Addressing workers at the May Day Parade on Sunday at the Independence Square, he said the revision and implementation of the Act would compel employers to provide ample safety measures to protect workers.
It would also empower governmental authorities to punish employers who flout the law.
The celebration attracted labour unions and workers from both the public and private sectors with workers wielding placards, some of which read: ”May Day Without Pay;” “Mr President Railway Workers Salute You for Your Work so Far;” “No Good Pay, No Elections 2012;” and “Single Spine Pay, Too Small.”

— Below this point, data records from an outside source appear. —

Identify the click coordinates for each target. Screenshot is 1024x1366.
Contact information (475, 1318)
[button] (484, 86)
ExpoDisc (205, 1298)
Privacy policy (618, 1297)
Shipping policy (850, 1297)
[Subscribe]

It was also attended by government officials, made up of Mr Enoch Teye Mensah, Minister of Employment and Social Welfare, Ms Hannah Tetteh, Minister of Trade and Industry, Nii Armah Ashietey, Greater Accra Regional Minister, Mr Antwi Bosiako-Sekyere, Deputy Minister of Employment and Social Welfare, Mr Elvis Afriyie Ankrah, Deputy Minister of Local Government and Rural Development and Mr Alfred Vanderpuye, Mayor of Accra.
Vice President Mahama said the rate at which disasters were befalling Ghanaian workers was unacceptable and gave the assurance that the review of the Act 328 would provide adequate powers to sanction defaulters.
He said the migration of 33 public institutions onto the single spine salary structure was an indication of government’s commitment to improve on the remunerations and general terms and conditions of Ghanaian workers.
The Vice President said the government would soon come out with measures that would bridge the yawning gender disparity in the public sector and called on organised labour and various gender advocates to support government with the necessary information that would achieve that goal.
He expressed the government’s condolence to families of workers who recently died in a Tema steel company and gave the assurance that the government would strengthen the Inspectorate Division of Ministry of the Employment and Social Welfare to avoid similar incidents.
The theme for this year’s celebration is: “Decent Work for Sustainable Economic Decelopment.”
Mr Kofi Asamaoah, Secretary General of Ghana Trades Congress Union, said more than 50 percent of workers in Ghana do not enjoy decent salaries, a situation, he said, was a total departure from the demands of the International Labour Organization laws passed in 1999 on decent jobs and decent salaries.
The Secretary General, therefore, appealed to the government to develop the necessary infrastructure that would improve on workers’ salaries to increase productivity in the public sector.
Mr Asamoah called on employers, particularly those in the private sector, to allow their employees to join unions of their choice to enable them to bargain for better working conditions.
He attributed the high rate of hawking in the major cities of the country to lack of employment and appealed to the government to open up job opportunities for the teeming youth from the tertiary institutions.
He called on politicians and civil society organizations to exhibit maturity in their campaigns by avoiding politics of lies, insults and attacks.